Figure 2. Lymphoid tumor susceptibility and hematopoietic defects in Chd2 mutant mice

a, Kaplan-Meier survival curves of Chd2 mutant and wild-type littermates (n=50). The percentages of survival are plotted as a function of age in weeks. Animals were monitored for tumors, morbidity, or spontaneous death over a period of 105 weeks. Of the 74 animals analyzed for each group, 50 of the heterozygous mutants have died in comparison to 6 for the wild-type controls during a period of two years. All mice were of mixed inbred C57BL/6X129/Sv background. b-f, Representative images of hematoxylin and eosin stained sections of a normal spleen from an age matched wild-type mouse (b), lymphoid hyperplasia (c), lymphoma (d and e) and extra medullary hematopoiesis from heterozygous mice (f) is shown.

Figure 3. Characterization of lymphoid hyperplasias and lymphomas in Chd2 mutant mice

a, Total number of activated T cells from the spleens of age-matched wild type, Chd2 mutants with hyperplasia, and Chd2 mutants with lymphoma. b, Total number of B cells from spleens of indicated mice. c, Representative FACS profile showing CD4 and CD44 expression of cells from the lymph nodes of wild type, Chd2 heterozygous mutant with lymphoid hyperplasia, and Chd2 heterozygous mutant with lymphoma. In each group 3-4 mice were used; ** indicates p<0.01 and *** indicates p<0.001.

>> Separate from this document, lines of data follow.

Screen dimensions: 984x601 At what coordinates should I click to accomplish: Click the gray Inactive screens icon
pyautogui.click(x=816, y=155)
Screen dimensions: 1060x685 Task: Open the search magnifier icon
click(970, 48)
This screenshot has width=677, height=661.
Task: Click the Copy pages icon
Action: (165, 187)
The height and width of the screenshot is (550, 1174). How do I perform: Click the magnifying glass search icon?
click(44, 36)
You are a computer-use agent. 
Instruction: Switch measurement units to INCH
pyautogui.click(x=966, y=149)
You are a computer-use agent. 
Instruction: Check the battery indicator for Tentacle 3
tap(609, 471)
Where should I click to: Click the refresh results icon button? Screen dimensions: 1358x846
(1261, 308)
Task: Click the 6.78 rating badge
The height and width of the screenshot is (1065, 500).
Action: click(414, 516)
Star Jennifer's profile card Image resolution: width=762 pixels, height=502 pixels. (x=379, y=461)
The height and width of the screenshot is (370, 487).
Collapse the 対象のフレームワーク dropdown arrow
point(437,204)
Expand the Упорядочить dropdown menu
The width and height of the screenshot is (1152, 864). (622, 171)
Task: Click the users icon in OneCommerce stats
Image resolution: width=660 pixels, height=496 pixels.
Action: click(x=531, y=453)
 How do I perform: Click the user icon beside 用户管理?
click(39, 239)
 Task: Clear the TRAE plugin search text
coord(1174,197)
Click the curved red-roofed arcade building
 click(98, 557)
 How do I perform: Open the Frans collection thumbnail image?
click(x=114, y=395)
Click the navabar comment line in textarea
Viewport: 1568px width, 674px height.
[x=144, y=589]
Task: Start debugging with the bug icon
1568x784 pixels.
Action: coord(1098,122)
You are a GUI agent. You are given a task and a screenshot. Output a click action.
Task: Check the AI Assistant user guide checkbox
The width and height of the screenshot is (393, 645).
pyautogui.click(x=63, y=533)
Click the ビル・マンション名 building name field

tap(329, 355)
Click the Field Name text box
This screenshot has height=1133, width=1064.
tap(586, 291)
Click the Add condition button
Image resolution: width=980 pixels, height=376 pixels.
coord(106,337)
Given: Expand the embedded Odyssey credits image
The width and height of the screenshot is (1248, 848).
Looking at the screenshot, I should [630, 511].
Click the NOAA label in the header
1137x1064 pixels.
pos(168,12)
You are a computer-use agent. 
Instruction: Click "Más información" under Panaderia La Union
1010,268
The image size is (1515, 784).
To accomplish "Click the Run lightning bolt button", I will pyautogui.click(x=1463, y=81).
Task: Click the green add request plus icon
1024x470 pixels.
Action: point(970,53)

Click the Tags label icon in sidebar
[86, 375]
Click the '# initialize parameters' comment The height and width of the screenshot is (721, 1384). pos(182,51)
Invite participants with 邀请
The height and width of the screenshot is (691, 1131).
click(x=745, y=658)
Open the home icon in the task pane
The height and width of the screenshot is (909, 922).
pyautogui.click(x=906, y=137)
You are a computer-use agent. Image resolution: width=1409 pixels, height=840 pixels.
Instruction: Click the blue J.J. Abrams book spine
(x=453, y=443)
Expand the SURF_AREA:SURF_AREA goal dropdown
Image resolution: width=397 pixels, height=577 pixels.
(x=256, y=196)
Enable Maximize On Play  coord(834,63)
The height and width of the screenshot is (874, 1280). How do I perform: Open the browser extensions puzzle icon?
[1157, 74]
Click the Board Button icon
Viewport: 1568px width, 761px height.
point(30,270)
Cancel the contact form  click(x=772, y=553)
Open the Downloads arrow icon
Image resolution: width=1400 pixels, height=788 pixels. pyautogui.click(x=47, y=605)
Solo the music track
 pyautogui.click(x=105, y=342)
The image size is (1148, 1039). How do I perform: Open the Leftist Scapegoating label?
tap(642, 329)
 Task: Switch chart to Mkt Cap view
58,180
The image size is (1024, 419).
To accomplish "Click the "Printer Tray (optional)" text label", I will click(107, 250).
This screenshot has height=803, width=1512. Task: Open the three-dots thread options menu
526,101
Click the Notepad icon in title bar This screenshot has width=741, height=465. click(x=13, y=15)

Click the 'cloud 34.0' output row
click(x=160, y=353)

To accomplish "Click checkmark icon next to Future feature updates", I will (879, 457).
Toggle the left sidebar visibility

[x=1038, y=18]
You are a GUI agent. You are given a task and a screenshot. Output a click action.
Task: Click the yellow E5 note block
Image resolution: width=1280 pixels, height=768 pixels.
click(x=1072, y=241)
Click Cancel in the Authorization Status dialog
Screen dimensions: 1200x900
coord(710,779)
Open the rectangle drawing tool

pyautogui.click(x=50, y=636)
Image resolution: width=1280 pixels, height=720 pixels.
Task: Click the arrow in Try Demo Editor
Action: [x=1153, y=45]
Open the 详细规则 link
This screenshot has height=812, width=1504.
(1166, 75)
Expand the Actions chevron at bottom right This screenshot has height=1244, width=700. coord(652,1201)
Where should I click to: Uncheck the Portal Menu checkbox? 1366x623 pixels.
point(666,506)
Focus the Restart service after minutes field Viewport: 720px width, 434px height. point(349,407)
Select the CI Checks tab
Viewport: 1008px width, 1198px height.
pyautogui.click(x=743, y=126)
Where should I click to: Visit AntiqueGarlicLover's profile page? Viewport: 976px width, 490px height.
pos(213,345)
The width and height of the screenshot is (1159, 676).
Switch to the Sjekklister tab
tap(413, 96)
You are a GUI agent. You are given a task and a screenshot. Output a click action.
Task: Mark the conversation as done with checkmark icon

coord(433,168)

Figure 4. Defective DNA damage response in Chd2 mutant cells

Wild-type and Chd2 homozygous mutant littermate mouse embryonic fibroblasts (MEFs) were treated with 4Gy X-ray irradiation and analyzed for γH2AX foci formation at 30 minutes, 3 (data not shown) and 6 hours. For immuno-fluorescence analysis, wild-type and mutant cells were grown in different chambers on the same slide. Results were confirmed with four experiments using two sets of independently derived cell lines. At least 30 cells were analyzed per experiment. All cells were photographed using the same exposure time and microscope settings. Bar equals 10 microns.